Known Bots

Known Bots 6.0.3

No permission to download
@Sim Server error log:

Code:
Hampel\KnownBots\Exception\RequestException: Request error fetching bots: cURL error 7: (see https://curl.haxx.se/libcurl/c/libcurl-errors.html) src/addons/Hampel/KnownBots/Api/KnownBots.php:67

Generated by: Unknown account Oct 29, 2023 at 12:50 PM

Stack trace

#0 src/addons/Hampel/KnownBots/SubContainer/Api.php(68): Hampel\KnownBots\Api\KnownBots->fetch(1698380712, false)
#1 src/addons/Hampel/KnownBots/Cron/FetchBots.php(23): Hampel\KnownBots\SubContainer\Api->fetchBots()
#2 src/XF/Job/Cron.php(37): Hampel\KnownBots\Cron\FetchBots::fetchBots(Object(XF\Entity\CronEntry))
#3 src/XF/Job/Manager.php(260): XF\Job\Cron->run(8)
#4 src/XF/Job/Manager.php(202): XF\Job\Manager->runJobInternal(Array, 8)
#5 src/XF/Job/Manager.php(86): XF\Job\Manager->runJobEntry(Array, 8)
#6 job.php(43): XF\Job\Manager->runQueue(false, 8)
#7 {main}

Request state

array(4) {
  ["url"] => string(8) "/job.php"
  ["referrer"] => string(89) "/threads/beautiful.78402/"
  ["_GET"] => array(0) {
  }
  ["_POST"] => array(0) {
  }
}
 
I think I had that one recently, too, and was too busy with other life stuff to follow up.

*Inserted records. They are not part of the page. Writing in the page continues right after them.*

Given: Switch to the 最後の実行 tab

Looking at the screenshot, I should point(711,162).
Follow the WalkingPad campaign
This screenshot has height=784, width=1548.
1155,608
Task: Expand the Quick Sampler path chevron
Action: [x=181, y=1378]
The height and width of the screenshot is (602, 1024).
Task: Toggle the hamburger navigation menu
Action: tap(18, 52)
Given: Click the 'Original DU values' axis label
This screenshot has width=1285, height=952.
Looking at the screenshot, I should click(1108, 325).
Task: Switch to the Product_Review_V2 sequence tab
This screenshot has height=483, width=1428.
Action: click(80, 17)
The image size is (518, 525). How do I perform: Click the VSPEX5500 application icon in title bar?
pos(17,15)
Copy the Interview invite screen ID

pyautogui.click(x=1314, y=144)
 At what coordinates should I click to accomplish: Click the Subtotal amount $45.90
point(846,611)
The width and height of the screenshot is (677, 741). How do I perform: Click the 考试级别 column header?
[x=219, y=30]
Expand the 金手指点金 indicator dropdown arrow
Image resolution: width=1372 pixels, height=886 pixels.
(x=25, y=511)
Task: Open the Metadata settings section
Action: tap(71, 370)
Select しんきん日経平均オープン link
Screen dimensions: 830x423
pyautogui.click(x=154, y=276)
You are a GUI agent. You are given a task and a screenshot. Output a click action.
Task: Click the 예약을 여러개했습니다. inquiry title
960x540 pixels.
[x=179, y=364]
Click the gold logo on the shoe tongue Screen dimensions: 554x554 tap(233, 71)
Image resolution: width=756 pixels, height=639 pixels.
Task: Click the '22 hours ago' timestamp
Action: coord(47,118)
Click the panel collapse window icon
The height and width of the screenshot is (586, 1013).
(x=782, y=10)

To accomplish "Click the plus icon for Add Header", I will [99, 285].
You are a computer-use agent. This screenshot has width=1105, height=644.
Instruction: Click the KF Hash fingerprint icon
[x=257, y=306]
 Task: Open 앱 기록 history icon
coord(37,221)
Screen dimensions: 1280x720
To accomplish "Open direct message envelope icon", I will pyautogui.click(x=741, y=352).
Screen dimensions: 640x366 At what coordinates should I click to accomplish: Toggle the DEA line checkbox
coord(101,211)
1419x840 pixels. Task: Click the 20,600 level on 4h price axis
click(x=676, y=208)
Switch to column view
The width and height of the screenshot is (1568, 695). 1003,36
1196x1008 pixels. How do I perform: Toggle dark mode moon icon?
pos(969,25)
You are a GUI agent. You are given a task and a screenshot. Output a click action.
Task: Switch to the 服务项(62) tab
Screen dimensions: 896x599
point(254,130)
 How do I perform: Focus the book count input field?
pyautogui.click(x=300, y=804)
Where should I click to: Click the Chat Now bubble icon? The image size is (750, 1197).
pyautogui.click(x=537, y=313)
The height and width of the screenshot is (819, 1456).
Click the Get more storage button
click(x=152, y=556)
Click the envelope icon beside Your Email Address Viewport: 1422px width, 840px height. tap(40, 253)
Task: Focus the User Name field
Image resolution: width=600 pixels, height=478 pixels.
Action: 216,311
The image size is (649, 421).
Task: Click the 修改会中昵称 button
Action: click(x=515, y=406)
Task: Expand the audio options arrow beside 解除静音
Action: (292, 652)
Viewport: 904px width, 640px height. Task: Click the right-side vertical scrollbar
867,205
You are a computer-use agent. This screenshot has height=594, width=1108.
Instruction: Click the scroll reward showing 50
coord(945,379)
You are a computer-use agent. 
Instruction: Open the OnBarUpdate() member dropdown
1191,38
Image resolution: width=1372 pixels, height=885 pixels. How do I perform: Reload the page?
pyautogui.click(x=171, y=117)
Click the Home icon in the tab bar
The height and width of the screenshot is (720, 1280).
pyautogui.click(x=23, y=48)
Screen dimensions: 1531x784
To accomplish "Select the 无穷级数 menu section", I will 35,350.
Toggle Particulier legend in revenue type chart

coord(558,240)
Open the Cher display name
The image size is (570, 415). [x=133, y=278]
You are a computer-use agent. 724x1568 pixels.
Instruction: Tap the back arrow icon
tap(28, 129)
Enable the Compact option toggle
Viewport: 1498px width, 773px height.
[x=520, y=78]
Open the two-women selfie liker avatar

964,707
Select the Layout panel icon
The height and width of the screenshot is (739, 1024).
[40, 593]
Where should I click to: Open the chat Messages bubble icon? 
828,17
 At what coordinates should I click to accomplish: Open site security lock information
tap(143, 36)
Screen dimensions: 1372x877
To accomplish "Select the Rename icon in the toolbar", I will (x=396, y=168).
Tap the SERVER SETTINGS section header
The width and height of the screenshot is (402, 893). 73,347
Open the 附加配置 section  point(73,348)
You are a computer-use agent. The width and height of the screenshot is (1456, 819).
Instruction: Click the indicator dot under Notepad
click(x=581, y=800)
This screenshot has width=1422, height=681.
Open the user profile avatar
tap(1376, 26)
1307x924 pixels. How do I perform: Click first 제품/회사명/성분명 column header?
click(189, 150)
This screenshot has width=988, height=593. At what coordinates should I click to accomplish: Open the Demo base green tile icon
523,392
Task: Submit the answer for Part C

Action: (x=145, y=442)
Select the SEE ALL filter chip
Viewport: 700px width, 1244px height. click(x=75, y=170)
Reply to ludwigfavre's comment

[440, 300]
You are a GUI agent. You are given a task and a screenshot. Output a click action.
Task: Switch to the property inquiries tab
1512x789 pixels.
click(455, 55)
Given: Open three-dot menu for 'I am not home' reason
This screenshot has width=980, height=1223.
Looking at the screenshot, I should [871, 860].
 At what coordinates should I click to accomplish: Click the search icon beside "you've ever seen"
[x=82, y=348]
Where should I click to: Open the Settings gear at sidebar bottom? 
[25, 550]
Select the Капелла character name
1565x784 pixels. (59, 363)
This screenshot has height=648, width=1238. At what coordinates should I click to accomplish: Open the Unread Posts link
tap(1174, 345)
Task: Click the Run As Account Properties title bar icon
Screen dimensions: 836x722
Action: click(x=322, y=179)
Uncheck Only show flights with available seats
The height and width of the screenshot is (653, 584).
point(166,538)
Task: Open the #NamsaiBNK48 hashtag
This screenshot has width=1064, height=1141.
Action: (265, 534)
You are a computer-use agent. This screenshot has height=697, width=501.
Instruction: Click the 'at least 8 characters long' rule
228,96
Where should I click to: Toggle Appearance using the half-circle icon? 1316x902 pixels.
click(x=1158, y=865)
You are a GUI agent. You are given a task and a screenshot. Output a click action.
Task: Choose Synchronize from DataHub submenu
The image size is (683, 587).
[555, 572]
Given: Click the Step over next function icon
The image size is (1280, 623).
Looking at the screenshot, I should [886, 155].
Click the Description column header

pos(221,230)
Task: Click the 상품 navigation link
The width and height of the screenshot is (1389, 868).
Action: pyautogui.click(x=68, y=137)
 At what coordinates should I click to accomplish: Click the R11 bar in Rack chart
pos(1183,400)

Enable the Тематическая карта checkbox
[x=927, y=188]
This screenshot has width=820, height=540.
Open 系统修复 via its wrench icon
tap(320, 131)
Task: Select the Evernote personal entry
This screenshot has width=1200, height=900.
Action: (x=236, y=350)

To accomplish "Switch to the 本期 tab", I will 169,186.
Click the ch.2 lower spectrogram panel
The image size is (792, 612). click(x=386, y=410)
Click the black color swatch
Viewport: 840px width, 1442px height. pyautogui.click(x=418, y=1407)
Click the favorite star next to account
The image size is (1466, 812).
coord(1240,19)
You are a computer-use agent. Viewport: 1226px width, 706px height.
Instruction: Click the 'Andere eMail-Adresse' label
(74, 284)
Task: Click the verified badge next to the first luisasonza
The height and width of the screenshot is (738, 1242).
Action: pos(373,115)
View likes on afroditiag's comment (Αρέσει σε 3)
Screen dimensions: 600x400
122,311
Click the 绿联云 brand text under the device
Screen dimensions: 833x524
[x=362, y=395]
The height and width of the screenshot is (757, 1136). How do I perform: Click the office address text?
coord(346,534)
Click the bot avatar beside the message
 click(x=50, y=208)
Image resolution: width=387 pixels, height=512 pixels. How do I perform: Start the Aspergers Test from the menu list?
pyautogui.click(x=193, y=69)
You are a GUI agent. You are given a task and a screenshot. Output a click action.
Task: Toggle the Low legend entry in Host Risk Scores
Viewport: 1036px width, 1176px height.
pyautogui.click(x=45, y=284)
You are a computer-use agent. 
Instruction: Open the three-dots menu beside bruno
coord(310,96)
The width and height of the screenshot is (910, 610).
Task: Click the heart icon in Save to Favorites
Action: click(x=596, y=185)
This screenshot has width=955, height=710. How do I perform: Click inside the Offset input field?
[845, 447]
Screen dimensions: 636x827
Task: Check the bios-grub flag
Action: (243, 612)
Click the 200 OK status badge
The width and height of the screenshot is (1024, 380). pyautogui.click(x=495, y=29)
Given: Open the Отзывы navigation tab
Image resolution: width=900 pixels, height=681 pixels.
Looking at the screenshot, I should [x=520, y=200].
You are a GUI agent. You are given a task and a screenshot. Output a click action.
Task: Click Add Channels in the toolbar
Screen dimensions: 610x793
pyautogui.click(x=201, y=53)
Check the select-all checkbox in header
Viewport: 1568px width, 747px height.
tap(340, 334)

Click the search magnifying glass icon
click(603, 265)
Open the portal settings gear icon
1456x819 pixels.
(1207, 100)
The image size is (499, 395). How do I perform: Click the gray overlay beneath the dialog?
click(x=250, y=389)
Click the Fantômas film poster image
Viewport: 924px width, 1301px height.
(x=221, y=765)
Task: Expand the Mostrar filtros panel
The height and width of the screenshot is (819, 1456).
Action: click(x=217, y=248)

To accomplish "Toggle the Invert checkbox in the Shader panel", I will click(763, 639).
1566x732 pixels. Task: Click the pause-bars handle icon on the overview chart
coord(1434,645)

Will check to see if mine was the same later.
 
Yeah, mine was basically the same, but then was followed by:

Server error log
  • ErrorException: No data returned from BotFetcher
  • src/XF/Error.php:77
  • Generated by: Unknown account
  • Oct 14, 2023 at 10:08 PM

Stack trace​

#0 src/XF.php(219): XF\Error->logError('No data returne...', false)
#1 src/addons/Hampel/KnownBots/SubContainer/Api.php(46): XF::logError('No data returne...')
#2 src/addons/Hampel/KnownBots/Cron/FetchBots.php(19): Hampel\KnownBots\SubContainer\Api->fetchBots()
#3 src/XF/Job/Cron.php(37): Hampel\KnownBots\Cron\FetchBots::fetchBots(Object(XF\Entity\CronEntry))
#4 src/XF/Job/Manager.php(260): XF\Job\Cron->run(8)
#5 src/XF/Job/Manager.php(202): XF\Job\Manager->runJobInternal(Array, 8)
#6 src/XF/Job/Manager.php(86): XF\Job\Manager->runJobEntry(Array, 8)
#7 job.php(43): XF\Job\Manager->runQueue(false, 8)
#8 {main}

Request state​

array(4) {
["url"] => string(8) "/job.php"
["referrer"] => string(50) "https://www.wondercafe2.ca/whats-new/posts/761051/"
["_GET"] => array(0) {
}
["_POST"] => array(0) {
}
}

https://www.wondercafe2.ca/admin.php?logs/server-errors/8/delete
 
@Sim Server error log:

Code:
Hampel\KnownBots\Exception\RequestException: Request error fetching bots: cURL error 7: (see https://curl.haxx.se/libcurl/c/libcurl-errors.html) src/addons/Hampel/KnownBots/Api/KnownBots.php:67

Generated by: Unknown account Oct 29, 2023 at 12:50 PM

Stack trace

#0 src/addons/Hampel/KnownBots/SubContainer/Api.php(68): Hampel\KnownBots\Api\KnownBots->fetch(1698380712, false)
#1 src/addons/Hampel/KnownBots/Cron/FetchBots.php(23): Hampel\KnownBots\SubContainer\Api->fetchBots()
#2 src/XF/Job/Cron.php(37): Hampel\KnownBots\Cron\FetchBots::fetchBots(Object(XF\Entity\CronEntry))
#3 src/XF/Job/Manager.php(260): XF\Job\Cron->run(8)
#4 src/XF/Job/Manager.php(202): XF\Job\Manager->runJobInternal(Array, 8)
#5 src/XF/Job/Manager.php(86): XF\Job\Manager->runJobEntry(Array, 8)
#6 job.php(43): XF\Job\Manager->runQueue(false, 8)
#7 {main}

Request state

array(4) {
  ["url"] => string(8) "/job.php"
  ["referrer"] => string(89) "/threads/beautiful.78402/"
  ["_GET"] => array(0) {
  }
  ["_POST"] => array(0) {
  }
}

Any time the server is offline (maintenance, reboot, etc), an attempt to fetch new bots will result in this RequestException. The same can also happen if there are network problems between your web host and mine such that the request fails.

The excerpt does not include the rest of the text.